Countering Disinformation in the United States

By Cyberspace Solarium Commission

The white paper specifies 7 recommendations to diminish the prevalence of and build greater individual and societal resilience to disinformation and malign foreign influence.

In its March 2020 final report, the U.S. Cyberspace Solarium Commission called on the U.S. government to promote digital literacy, civic education, and public awareness in order to build societal resilience to foreign malign cyber-enabled information operations. As the scourge of disinformation swept across the globe and expanded its scope beyond elections, the Commission decided to conduct a deeper examination of cyber-enabled disinformation and propose steps that the United States could take to begin building greater resilience to disinformation, particularly from foreign actors. While many facets of the Commission’s original strategy of “layered cyber deterrence” can be applied in the context of combating cyber-enabled disinformation, further action is needed from policymakers and lawmakers to enable the United States to better prevent, withstand, and respond to disinformation.

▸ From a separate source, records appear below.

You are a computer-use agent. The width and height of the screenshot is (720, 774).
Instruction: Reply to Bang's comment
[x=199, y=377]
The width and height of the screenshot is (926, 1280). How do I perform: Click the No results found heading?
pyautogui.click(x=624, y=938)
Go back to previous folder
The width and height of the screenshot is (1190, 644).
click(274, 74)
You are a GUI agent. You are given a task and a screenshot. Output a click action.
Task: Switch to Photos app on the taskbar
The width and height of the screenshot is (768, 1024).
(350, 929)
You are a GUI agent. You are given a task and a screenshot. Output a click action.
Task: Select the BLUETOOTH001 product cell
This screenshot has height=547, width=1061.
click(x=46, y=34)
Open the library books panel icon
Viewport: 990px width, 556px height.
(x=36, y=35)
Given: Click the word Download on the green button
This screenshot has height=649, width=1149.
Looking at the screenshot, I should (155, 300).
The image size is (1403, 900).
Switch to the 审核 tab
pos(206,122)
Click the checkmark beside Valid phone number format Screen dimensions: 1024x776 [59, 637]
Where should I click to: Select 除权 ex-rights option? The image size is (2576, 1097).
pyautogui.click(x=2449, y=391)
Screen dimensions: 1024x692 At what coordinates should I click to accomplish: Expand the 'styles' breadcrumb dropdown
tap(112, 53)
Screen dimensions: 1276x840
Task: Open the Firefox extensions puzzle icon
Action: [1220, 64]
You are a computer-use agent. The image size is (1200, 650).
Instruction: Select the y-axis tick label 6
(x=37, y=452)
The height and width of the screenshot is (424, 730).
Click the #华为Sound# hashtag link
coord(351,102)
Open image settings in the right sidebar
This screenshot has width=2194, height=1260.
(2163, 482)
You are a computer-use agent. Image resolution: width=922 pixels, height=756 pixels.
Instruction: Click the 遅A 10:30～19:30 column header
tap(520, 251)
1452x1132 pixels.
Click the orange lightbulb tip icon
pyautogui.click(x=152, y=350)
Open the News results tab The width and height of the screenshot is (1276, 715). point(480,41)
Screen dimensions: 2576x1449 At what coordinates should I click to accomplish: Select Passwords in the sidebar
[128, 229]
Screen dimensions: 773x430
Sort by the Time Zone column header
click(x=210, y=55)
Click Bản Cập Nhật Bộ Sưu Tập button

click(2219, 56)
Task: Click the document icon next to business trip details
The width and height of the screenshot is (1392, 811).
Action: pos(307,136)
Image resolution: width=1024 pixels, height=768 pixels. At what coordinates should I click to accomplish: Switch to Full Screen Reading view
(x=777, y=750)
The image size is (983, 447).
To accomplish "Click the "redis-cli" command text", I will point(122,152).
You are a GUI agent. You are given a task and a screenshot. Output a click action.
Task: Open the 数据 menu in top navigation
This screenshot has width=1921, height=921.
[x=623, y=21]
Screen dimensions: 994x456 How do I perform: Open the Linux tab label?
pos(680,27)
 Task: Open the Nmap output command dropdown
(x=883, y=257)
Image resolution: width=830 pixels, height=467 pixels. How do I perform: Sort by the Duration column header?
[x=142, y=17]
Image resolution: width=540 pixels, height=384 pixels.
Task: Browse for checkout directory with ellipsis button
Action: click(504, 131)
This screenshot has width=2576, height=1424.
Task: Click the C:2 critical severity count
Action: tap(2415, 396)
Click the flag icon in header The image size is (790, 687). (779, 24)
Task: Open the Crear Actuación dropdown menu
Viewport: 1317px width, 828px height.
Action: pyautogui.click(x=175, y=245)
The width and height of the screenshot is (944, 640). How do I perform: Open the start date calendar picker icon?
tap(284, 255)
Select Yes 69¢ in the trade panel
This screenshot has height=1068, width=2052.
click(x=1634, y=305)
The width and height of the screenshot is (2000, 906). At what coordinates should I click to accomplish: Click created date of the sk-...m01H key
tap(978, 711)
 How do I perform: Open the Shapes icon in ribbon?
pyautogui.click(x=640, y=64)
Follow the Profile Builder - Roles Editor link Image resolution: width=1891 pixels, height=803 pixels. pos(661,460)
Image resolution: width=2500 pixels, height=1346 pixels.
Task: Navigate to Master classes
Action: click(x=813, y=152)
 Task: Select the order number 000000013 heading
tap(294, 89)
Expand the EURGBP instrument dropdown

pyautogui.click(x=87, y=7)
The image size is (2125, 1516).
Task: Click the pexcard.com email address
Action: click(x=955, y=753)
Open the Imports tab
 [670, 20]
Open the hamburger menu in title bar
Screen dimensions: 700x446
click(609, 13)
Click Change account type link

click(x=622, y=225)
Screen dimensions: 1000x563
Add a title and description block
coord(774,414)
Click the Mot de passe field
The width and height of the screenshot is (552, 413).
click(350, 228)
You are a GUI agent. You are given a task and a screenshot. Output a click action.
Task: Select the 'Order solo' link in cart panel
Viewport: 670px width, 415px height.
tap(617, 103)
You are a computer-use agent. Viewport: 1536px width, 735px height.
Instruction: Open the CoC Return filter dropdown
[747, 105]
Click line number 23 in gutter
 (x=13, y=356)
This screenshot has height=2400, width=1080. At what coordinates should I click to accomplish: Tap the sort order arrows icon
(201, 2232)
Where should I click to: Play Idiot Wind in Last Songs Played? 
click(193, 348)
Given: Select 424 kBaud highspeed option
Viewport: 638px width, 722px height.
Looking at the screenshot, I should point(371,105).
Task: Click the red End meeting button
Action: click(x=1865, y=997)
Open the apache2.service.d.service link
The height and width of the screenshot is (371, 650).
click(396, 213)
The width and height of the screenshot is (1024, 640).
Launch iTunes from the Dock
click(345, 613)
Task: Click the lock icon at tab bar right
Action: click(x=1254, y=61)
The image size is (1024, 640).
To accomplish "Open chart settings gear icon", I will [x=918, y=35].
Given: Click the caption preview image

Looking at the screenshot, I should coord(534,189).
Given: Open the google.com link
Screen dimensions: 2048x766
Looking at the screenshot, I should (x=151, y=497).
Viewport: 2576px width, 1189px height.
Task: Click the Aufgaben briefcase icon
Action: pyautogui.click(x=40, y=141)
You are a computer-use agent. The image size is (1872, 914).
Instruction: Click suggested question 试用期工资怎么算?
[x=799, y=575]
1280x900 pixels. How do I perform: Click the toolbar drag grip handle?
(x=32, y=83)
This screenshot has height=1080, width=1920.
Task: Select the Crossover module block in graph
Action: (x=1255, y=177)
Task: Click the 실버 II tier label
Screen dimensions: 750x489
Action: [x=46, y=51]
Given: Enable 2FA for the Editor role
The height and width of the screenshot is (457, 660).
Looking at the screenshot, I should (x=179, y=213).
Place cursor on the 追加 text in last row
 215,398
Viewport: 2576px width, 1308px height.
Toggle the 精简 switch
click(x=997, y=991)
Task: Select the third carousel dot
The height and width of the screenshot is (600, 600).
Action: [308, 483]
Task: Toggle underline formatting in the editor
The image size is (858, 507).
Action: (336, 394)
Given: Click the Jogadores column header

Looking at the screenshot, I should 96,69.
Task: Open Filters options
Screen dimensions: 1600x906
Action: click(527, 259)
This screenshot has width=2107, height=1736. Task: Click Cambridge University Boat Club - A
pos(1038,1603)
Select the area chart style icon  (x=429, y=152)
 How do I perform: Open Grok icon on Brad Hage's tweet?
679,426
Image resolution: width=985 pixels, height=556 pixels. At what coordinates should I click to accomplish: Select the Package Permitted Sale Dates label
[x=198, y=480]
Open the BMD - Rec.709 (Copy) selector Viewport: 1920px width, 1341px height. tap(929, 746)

The white paper is the result of research and deliberation by Commission staff and commissioners and specifies seven recommendations to both diminish the prevalence of disinformation in the information ecosystem and build greater individual and societal resilience to disinformation and malign foreign influence:

  1. Congress should establish a Civic Education Task Force, enable greater access to civic education resources, and raise public awareness about foreign disinformation.
  2. Congress should ensure material support to non-governmental disinformation researchers.
  3. Congress should fund the Department of Justice to provide grants to nonprofit centers seeking to identify, expose, and explain malign foreign influence campaigns to the American public.
  4. Congress should create a capability within DHS to actively monitor foreign disinformation.
  5. Congress should create a grants program at the Department of Homeland Security designed to equip SLTT governments with the personnel and resources necessary to identify foreign disinformation campaigns and incorporate countermeasures into public communications strategies.
  6. Congress should reform the Foreign Agents Registration Act and direct the Federal Communications Commission to introduce new regulations in order to improve media ownership transparency in the United States.
  7. Congress should grant a federal entity the authority to publish and enforce transparency guidelines for social media platforms.